_PROVIDED TEXT_
* * * * * * * * *
Settlement dynamics Flashcards
Issues of internal migration
Unemployment and employment focusing on marginal sectors, instability between sectors, the instability of urbanization between regions and the obstruction in infrastructure services.
Consequences of urban growth
Greater poverty, with local governments unable to provide services for all people. Concentrated energy use leads to greater air pollution with significant impact on human health. Urban development can magnify the risk of environmental hazards such as flash flooding.
Urbanisation
The population shift from rural to urban areas.
Causes of urbanisation in HICs and MICs
Natural population growth and rural-urban push and pull factors.
Causes of urbanisation in LICs
Better healthcare/education, plentiful food as it is imported, higher wages, employment protection, government investment policies.
Consequences of urbanisation
Overcrowding, squatters, lack of available work, pollution, taxes, crime and improvement strategies.
Overcrowding
Rapid population rise leaves houses overcrowded, children may be abandoned, and people forced to sleep rough.
Squatters
Houses built on unused land (dirty, unsafe, polluted) as no housing available.
Lack of available work
Labour influx exceeds demands, so people unemployed. Many unskilled labourers cause wages to decrease – enhances poverty. Factories employ women and children to do dirty and dangerous work.
Pollution
Smoke and toxic liquids directly released. Raw sewage and rubbish dumped and flows into rivers.
Taxes
Councils can’t raise taxes when many are in poverty/the informal sector, so public services and infrastructure begin to suffer.
Crime
Generally, increases
Improvement strategies
If money is available, build high-rise housing. Self-help schemes. Site/service schemes (where services and jobs are provided).
Counter urbanisation
When large numbers of people move from urban areas into surrounding countryside or rural areas.
Re-urbanisation
The movement of people back into an area that has been previously abandoned.
Competition for land
Reflected in land prices and property rental prices. Often competition leads to derelict sites, social classes forced into ghettos and poorer people being forced out of the inner city.
Urban renewal
Can be property-led, partnership schemes or private initiatives; where the best parts of a location are kept, and adapts them to fit new uses.
* * * * * * * * *
_PROVIDED INFORMATION_
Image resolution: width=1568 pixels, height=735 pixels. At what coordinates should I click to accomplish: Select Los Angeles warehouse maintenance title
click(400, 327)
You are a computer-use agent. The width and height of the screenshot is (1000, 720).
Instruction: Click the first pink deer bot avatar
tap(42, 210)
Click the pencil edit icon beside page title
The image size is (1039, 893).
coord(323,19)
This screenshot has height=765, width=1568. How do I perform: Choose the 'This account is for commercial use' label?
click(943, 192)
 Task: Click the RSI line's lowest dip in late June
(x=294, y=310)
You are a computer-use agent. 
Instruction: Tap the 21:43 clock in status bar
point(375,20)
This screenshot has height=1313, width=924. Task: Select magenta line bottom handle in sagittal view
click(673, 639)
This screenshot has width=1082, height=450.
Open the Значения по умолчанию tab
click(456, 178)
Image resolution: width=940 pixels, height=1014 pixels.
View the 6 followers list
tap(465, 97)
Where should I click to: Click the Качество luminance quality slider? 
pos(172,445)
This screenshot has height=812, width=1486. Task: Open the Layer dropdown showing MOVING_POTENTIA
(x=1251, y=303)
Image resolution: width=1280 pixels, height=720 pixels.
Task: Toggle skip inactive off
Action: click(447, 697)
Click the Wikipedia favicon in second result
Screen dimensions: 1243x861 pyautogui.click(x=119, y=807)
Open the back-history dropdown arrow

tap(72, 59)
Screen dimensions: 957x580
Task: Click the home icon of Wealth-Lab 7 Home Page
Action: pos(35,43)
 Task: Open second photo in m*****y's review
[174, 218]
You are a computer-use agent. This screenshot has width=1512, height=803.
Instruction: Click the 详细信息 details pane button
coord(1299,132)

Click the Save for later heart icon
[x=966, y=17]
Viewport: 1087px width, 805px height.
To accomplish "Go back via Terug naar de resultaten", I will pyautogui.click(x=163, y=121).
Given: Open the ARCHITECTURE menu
* * * * * * * * *
_WORK ORDER A_
According to the settlement dynamics flashcards, what can't councils do when many people are in poverty or the informal sector?
_WORK ORDER B_
Set down, word for word, the part of the settlement dynamics flashcards that opens with the words containing "Consequences of urban growth" and closes with "to sleep rough.".

_EXPECTED OUTPUT A_
They can't raise taxes.

_EXPECTED OUTPUT B_
Consequences of urban growth
Greater poverty, with local governments unable to provide services for all people. Concentrated energy use leads to greater air pollution with significant impact on human health. Urban development can magnify the risk of environmental hazards such as flash flooding.
Urbanisation
The population shift from rural to urban areas.
Causes of urbanisation in HICs and MICs
Natural population growth and rural-urban push and pull factors.
Causes of urbanisation in LICs
Better healthcare/education, plentiful food as it is imported, higher wages, employment protection, government investment policies.
Consequences of urbanisation
Overcrowding, squatters, lack of available work, pollution, taxes, crime and improvement strategies.
Overcrowding
Rapid population rise leaves houses overcrowded, children may be abandoned, and people forced to sleep rough.